Saved entries:

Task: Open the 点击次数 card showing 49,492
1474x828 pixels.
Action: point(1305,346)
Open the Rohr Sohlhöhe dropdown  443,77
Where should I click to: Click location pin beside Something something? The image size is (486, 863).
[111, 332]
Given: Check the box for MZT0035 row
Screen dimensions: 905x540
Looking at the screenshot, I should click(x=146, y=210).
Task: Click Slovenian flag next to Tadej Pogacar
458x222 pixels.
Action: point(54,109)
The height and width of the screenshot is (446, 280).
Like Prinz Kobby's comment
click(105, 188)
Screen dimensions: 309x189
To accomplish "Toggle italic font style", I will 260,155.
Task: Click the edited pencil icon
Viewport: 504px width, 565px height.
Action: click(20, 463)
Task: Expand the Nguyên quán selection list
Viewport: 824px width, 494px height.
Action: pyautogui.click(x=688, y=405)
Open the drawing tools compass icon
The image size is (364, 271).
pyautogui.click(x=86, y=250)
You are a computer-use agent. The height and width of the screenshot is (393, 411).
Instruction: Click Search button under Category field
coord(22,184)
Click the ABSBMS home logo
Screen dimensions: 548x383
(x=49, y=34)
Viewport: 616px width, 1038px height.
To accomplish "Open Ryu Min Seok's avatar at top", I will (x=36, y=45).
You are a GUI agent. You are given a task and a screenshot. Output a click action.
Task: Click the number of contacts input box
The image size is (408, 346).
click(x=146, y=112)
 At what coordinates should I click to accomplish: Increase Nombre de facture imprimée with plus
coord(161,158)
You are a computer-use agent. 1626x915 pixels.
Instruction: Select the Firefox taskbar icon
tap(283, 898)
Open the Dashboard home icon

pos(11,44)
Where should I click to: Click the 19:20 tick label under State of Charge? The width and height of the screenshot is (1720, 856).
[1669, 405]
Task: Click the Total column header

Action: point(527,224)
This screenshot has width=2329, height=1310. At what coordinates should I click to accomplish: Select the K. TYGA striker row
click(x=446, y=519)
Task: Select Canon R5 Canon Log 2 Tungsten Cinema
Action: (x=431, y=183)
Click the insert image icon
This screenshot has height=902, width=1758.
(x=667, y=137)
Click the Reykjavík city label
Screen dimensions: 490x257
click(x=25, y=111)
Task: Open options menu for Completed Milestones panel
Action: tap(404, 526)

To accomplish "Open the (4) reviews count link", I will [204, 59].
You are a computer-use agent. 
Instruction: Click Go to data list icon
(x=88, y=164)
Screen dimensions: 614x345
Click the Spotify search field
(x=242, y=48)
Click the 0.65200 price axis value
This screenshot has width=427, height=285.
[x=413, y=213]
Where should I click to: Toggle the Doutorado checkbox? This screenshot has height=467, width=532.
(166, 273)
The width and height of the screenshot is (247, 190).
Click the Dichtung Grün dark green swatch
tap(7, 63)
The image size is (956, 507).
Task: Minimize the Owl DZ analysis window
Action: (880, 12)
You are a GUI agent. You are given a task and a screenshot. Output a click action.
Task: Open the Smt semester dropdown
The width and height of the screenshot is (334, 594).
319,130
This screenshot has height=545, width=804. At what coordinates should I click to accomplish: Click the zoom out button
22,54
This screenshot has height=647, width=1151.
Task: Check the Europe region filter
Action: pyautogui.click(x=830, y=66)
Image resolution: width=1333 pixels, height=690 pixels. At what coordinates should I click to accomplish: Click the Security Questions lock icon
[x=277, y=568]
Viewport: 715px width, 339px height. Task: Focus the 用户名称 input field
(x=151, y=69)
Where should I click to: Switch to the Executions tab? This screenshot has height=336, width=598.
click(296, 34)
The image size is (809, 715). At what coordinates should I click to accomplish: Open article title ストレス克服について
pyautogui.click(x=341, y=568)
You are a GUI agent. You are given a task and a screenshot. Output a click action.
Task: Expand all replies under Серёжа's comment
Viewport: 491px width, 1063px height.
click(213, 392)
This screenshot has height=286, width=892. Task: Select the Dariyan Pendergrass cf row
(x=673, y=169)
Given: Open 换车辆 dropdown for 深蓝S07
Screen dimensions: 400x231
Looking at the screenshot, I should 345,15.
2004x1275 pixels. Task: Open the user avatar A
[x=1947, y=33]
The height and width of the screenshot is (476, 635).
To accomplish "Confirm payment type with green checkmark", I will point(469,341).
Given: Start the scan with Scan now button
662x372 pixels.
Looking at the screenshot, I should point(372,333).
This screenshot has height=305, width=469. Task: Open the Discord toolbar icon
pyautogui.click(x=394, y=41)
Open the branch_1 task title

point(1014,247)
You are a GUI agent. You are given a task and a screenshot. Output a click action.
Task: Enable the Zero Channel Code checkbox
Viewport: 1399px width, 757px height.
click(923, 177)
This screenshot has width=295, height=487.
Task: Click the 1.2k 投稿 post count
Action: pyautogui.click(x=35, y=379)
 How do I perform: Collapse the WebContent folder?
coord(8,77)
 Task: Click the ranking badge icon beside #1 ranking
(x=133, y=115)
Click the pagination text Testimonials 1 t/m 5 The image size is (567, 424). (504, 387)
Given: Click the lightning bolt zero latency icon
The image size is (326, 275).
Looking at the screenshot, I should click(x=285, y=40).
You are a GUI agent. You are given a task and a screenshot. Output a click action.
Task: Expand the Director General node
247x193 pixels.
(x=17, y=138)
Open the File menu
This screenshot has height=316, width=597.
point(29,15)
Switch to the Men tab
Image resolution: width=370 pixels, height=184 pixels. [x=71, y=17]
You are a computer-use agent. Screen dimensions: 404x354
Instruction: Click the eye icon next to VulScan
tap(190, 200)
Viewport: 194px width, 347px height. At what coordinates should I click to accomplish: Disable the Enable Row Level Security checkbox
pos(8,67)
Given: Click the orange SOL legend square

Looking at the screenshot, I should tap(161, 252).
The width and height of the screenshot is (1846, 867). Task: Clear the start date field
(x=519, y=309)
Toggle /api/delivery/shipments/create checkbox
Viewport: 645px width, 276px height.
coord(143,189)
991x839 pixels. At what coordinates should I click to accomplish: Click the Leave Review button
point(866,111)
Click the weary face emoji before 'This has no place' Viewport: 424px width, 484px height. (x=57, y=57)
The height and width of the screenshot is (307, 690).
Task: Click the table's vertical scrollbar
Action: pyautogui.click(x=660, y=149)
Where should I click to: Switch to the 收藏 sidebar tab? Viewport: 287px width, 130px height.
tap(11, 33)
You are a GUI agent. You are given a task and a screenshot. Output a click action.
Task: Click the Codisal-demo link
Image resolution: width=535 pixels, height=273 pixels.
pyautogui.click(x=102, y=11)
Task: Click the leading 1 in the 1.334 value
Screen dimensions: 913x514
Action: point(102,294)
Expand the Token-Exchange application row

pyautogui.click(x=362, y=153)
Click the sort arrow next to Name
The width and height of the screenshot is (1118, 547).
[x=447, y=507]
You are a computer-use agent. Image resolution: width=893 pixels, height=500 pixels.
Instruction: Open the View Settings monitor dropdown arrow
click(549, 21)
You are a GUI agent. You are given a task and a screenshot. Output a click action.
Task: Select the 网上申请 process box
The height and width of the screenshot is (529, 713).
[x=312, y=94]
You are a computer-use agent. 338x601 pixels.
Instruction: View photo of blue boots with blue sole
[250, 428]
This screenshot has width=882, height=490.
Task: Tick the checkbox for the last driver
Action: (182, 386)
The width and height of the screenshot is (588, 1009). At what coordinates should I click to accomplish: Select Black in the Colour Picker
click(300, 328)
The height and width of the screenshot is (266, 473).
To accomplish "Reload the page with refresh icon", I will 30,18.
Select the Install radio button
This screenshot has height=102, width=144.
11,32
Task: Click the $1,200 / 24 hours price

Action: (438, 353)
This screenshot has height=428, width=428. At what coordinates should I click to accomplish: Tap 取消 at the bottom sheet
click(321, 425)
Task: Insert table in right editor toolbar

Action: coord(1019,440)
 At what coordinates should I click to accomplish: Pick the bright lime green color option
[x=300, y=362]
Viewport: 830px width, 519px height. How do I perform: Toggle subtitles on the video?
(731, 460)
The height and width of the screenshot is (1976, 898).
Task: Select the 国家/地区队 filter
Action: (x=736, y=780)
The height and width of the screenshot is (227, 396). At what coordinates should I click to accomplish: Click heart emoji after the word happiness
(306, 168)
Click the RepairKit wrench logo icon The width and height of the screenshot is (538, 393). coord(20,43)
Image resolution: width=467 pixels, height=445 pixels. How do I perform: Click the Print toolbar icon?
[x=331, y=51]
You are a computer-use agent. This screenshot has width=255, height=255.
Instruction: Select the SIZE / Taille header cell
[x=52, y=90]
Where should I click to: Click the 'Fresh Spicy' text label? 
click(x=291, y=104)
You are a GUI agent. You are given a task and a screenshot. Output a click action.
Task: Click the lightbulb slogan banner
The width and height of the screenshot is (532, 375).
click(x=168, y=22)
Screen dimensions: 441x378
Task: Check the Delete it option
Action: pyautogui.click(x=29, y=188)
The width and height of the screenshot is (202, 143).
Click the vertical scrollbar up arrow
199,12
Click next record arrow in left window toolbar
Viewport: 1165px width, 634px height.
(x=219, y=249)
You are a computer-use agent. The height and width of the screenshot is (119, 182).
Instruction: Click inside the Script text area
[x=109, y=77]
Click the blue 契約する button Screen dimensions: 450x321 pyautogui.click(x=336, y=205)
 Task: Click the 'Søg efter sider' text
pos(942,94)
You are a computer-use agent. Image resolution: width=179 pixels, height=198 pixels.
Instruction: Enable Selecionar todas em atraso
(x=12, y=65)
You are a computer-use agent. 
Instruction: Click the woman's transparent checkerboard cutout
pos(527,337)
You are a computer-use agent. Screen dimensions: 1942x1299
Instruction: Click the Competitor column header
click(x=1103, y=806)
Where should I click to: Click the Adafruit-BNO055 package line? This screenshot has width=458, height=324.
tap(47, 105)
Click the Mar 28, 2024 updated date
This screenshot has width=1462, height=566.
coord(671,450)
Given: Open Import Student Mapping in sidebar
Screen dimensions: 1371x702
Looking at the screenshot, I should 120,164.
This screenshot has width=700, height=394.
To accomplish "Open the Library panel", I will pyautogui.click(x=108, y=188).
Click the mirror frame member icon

The problem:
Within the data above, the span starting at the line containing "The height and width of the screenshot is (446, 280)." and ending at the line containing "You are a computer-use agent. 1626x915" is to be retyped exactly, with no other lines.

Result:
The height and width of the screenshot is (446, 280).
Like Prinz Kobby's comment
click(105, 188)
Screen dimensions: 309x189
To accomplish "Toggle italic font style", I will 260,155.
Task: Click the edited pencil icon
Viewport: 504px width, 565px height.
Action: click(20, 463)
Task: Expand the Nguyên quán selection list
Viewport: 824px width, 494px height.
Action: pyautogui.click(x=688, y=405)
Open the drawing tools compass icon
The image size is (364, 271).
pyautogui.click(x=86, y=250)
You are a computer-use agent. The height and width of the screenshot is (393, 411).
Instruction: Click Search button under Category field
coord(22,184)
Click the ABSBMS home logo
Screen dimensions: 548x383
(x=49, y=34)
Viewport: 616px width, 1038px height.
To accomplish "Open Ryu Min Seok's avatar at top", I will (x=36, y=45).
You are a GUI agent. You are given a task and a screenshot. Output a click action.
Task: Click the number of contacts input box
The image size is (408, 346).
click(x=146, y=112)
 At what coordinates should I click to accomplish: Increase Nombre de facture imprimée with plus
coord(161,158)
You are a computer-use agent. 1626x915 pixels.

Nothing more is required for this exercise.